— TASK GOAL —
Because the images are not wanted, restate every line below word for word without them.

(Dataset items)
+++

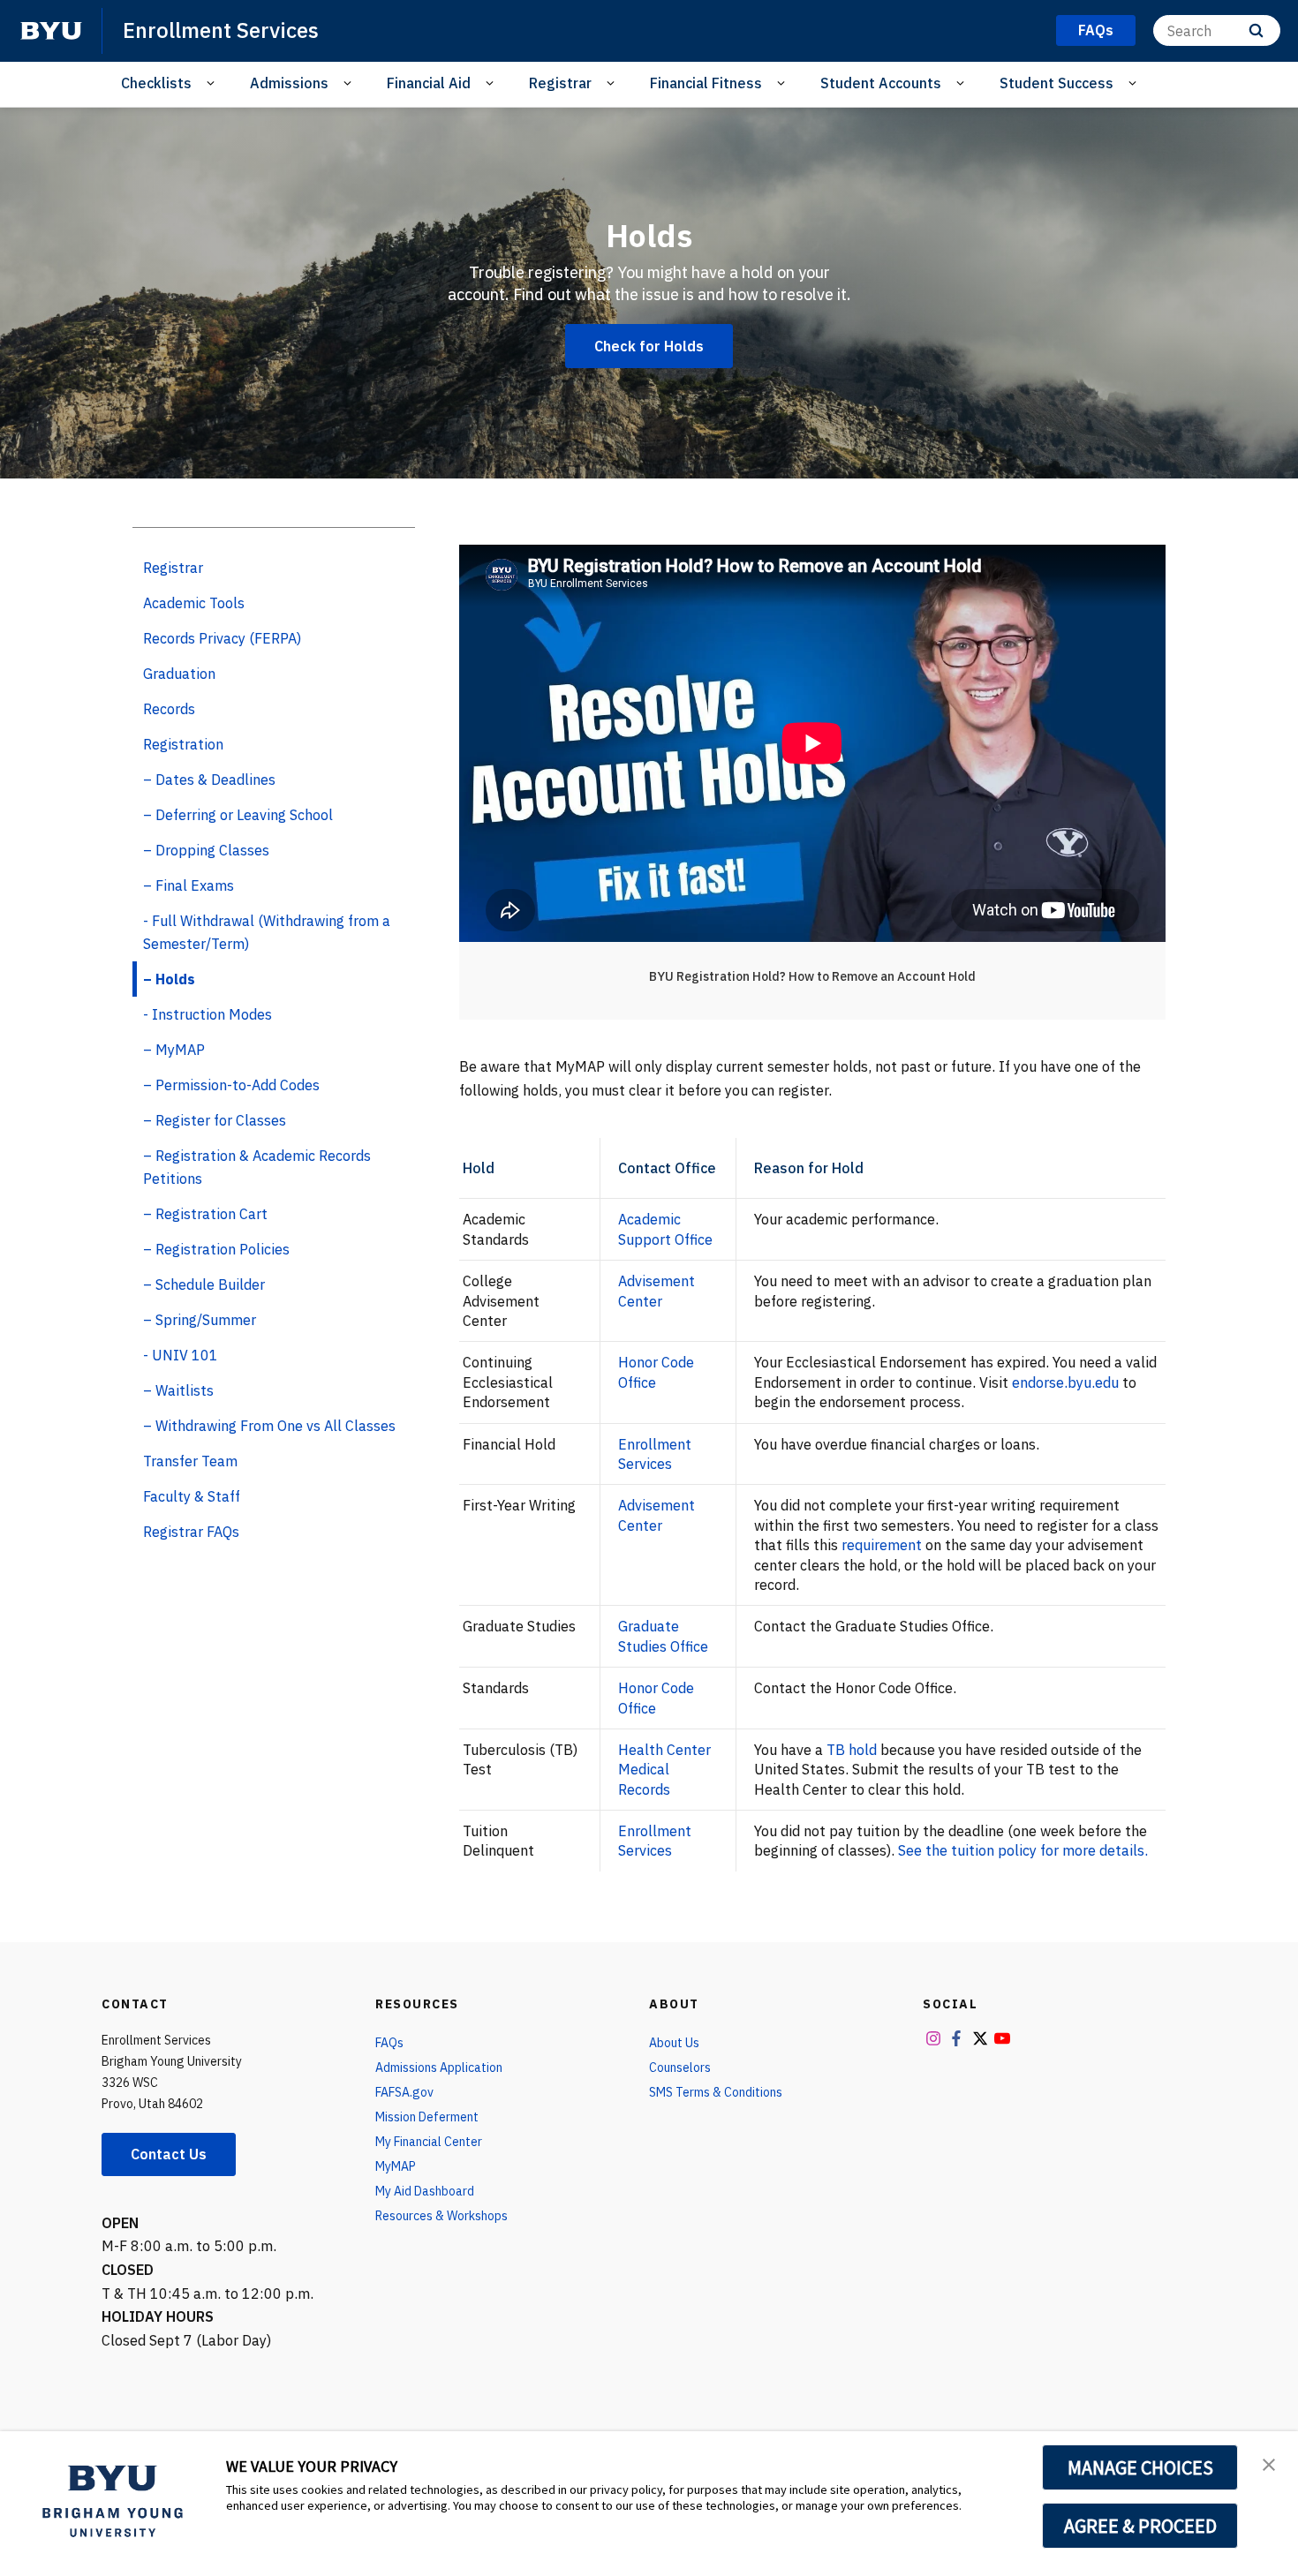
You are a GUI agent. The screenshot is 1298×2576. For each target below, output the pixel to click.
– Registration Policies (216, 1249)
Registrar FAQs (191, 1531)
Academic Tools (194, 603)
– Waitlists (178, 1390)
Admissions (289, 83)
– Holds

+++

— RESPONSE —
You are a GUI agent. The screenshot is 1298×2576. For each target below, output the pixel to click.
– Registration Policies (216, 1249)
Registrar FAQs (191, 1531)
Academic Tools (194, 603)
– Waitlists (178, 1390)
Admissions (289, 83)
– Holds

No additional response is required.